Umstrittene Entlastungen für Schwyzer Hauseigentümer

Im Kanton Schwyz soll der Wert einer Liegenschaft neu durch eine Formel festgelegt werden. Weiter sollen die Hausbesitzer steuerlich entlastet werden. Das verlangt die Doppel-Initiative des Hauseigentümerverbandes. Am 30. November entscheidet das Stimmvolk.

Einfamilienhäuser-Quartier im Kanton Schwyz

Bildlegende: Ob Hausbesitzer im Kanton Schwyz in Zukunft entlastet werden, entscheidet das Stimmvolk. Keystone

Der Hauseigentümerverband (HEV) des Kantons Schwyz ist der Meinung, dass sich im Kanton mit dem heutigen System für Haus- und Grundeigentümer immer höhere Schätzungen und damit grössere Steuerlasten ergeben. Ausserdem führe es zu höheren Beiträgen an den nationalen Finanzausgleich.

Effekt auf den Finanzausgleich?

Das Initiative-Komitee mit Toni Dettling ist überzeugt: «Der Steuerausfall kann weitgehend durch geringere Leistungen an den nationalen Finanzausgleich (NFA) kompensiert werden.»

Regierung und Kantonsrat lehnen die Doppel-Initiative ab.
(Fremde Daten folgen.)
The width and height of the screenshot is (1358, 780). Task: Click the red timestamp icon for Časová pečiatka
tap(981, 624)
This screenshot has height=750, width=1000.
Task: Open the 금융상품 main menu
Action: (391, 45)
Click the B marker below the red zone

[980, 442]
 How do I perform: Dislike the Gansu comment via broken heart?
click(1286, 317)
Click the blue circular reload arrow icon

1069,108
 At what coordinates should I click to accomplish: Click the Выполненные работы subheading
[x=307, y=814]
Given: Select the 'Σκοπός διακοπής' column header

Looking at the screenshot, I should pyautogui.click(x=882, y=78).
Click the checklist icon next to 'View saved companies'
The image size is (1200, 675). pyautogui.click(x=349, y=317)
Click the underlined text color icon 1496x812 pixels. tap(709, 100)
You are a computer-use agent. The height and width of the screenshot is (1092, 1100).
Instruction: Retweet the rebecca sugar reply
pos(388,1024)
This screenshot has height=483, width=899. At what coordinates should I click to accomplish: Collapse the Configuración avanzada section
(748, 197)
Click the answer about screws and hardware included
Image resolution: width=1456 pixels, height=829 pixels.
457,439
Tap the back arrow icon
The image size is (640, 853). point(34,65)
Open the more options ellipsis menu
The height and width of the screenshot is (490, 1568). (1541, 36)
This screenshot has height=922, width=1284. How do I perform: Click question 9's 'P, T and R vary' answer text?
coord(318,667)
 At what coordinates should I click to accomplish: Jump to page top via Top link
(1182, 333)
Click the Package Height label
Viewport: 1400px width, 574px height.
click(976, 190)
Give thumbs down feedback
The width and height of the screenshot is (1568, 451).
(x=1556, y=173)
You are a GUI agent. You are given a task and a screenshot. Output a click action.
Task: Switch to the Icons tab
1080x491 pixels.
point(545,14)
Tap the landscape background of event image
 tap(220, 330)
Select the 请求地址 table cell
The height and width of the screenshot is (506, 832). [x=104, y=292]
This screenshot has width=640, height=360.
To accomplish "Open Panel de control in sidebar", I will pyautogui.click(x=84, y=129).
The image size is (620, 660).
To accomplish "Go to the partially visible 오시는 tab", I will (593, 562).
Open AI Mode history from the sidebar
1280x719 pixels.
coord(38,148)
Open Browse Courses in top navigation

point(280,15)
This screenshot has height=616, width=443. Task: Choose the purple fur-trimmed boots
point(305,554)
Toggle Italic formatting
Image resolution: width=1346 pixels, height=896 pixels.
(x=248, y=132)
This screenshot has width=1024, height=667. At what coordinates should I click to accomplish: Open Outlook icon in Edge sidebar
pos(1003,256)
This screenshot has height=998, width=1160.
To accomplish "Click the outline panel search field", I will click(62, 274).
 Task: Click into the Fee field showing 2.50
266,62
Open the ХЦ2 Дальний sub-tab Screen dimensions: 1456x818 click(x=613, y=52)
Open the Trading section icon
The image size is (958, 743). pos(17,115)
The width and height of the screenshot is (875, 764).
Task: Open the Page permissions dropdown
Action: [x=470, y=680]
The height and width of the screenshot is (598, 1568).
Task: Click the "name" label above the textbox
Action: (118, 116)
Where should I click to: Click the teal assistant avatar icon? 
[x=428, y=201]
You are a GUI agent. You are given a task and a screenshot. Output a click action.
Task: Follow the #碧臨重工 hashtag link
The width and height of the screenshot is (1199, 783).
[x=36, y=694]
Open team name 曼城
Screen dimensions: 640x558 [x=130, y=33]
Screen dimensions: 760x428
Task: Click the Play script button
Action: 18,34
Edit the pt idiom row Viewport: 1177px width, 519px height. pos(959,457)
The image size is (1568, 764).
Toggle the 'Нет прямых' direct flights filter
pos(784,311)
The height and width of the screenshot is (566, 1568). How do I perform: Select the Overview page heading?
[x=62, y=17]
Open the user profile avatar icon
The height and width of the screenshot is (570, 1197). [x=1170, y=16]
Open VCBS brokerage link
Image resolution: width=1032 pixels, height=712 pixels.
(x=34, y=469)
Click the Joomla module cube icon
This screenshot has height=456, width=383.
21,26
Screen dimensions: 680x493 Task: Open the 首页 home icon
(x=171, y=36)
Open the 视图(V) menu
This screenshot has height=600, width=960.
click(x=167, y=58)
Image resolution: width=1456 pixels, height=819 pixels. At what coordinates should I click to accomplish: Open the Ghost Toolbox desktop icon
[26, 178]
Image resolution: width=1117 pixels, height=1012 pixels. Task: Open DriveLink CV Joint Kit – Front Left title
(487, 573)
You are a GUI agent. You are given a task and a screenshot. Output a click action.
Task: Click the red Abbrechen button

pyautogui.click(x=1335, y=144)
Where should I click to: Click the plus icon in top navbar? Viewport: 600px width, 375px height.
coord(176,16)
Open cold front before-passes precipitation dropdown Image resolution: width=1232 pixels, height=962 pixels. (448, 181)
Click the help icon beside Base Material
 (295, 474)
Diese sei unnötig und teuer. «Das Ziel der Initianten, den NFA-Beitrag des Kantons Schwyz merklich zu vermindern, kann nicht erreicht werden», sagt Finanzdirektor Kaspar Michel.

Unterstützung bekommt der Hauseigentümerverband von der SVP. Sie hat die Ja-Parole beschlossen. FDP, CVP und SP lehnen die Doppel-Initiative ab.